Records drawn from a dataset:
#####

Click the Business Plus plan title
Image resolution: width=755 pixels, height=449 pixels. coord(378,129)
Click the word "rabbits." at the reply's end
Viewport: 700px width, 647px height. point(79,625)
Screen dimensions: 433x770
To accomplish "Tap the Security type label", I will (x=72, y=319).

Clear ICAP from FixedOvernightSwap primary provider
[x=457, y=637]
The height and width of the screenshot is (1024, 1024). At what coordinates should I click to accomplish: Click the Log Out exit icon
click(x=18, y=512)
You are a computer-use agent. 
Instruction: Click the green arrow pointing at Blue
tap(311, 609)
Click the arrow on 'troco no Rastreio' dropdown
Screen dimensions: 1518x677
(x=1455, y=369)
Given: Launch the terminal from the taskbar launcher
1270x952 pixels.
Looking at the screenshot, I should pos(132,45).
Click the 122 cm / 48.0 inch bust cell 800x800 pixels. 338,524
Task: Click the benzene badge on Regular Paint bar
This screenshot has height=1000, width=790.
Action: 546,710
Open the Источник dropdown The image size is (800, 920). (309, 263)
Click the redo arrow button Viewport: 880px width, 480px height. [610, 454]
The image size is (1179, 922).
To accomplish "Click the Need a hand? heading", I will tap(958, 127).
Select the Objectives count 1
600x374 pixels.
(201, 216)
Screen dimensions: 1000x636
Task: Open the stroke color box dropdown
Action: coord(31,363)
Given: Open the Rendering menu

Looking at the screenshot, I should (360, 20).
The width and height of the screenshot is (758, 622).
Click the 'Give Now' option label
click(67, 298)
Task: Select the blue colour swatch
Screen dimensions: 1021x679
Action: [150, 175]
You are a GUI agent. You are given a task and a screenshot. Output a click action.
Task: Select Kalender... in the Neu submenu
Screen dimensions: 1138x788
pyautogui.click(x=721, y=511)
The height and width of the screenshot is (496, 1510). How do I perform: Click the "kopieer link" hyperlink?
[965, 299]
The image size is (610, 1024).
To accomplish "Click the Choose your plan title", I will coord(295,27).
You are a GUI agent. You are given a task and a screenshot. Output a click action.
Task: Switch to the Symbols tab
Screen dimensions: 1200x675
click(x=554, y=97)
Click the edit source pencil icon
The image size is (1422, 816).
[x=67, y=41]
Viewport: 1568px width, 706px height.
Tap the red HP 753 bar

#####

= What the task asks =
Set down the data once more, word for word.

= Task solution =
Click the Business Plus plan title
Image resolution: width=755 pixels, height=449 pixels. coord(378,129)
Click the word "rabbits." at the reply's end
Viewport: 700px width, 647px height. point(79,625)
Screen dimensions: 433x770
To accomplish "Tap the Security type label", I will (x=72, y=319).

Clear ICAP from FixedOvernightSwap primary provider
[x=457, y=637]
The height and width of the screenshot is (1024, 1024). At what coordinates should I click to accomplish: Click the Log Out exit icon
click(x=18, y=512)
You are a computer-use agent. 
Instruction: Click the green arrow pointing at Blue
tap(311, 609)
Click the arrow on 'troco no Rastreio' dropdown
Screen dimensions: 1518x677
(x=1455, y=369)
Given: Launch the terminal from the taskbar launcher
1270x952 pixels.
Looking at the screenshot, I should pos(132,45).
Click the 122 cm / 48.0 inch bust cell 800x800 pixels. 338,524
Task: Click the benzene badge on Regular Paint bar
This screenshot has height=1000, width=790.
Action: 546,710
Open the Источник dropdown The image size is (800, 920). (309, 263)
Click the redo arrow button Viewport: 880px width, 480px height. [610, 454]
The image size is (1179, 922).
To accomplish "Click the Need a hand? heading", I will tap(958, 127).
Select the Objectives count 1
600x374 pixels.
(201, 216)
Screen dimensions: 1000x636
Task: Open the stroke color box dropdown
Action: coord(31,363)
Given: Open the Rendering menu

Looking at the screenshot, I should (360, 20).
The width and height of the screenshot is (758, 622).
Click the 'Give Now' option label
click(67, 298)
Task: Select the blue colour swatch
Screen dimensions: 1021x679
Action: [150, 175]
You are a GUI agent. You are given a task and a screenshot. Output a click action.
Task: Select Kalender... in the Neu submenu
Screen dimensions: 1138x788
pyautogui.click(x=721, y=511)
The height and width of the screenshot is (496, 1510). How do I perform: Click the "kopieer link" hyperlink?
[965, 299]
The image size is (610, 1024).
To accomplish "Click the Choose your plan title", I will coord(295,27).
You are a GUI agent. You are given a task and a screenshot. Output a click action.
Task: Switch to the Symbols tab
Screen dimensions: 1200x675
click(x=554, y=97)
Click the edit source pencil icon
The image size is (1422, 816).
[x=67, y=41]
Viewport: 1568px width, 706px height.
Tap the red HP 753 bar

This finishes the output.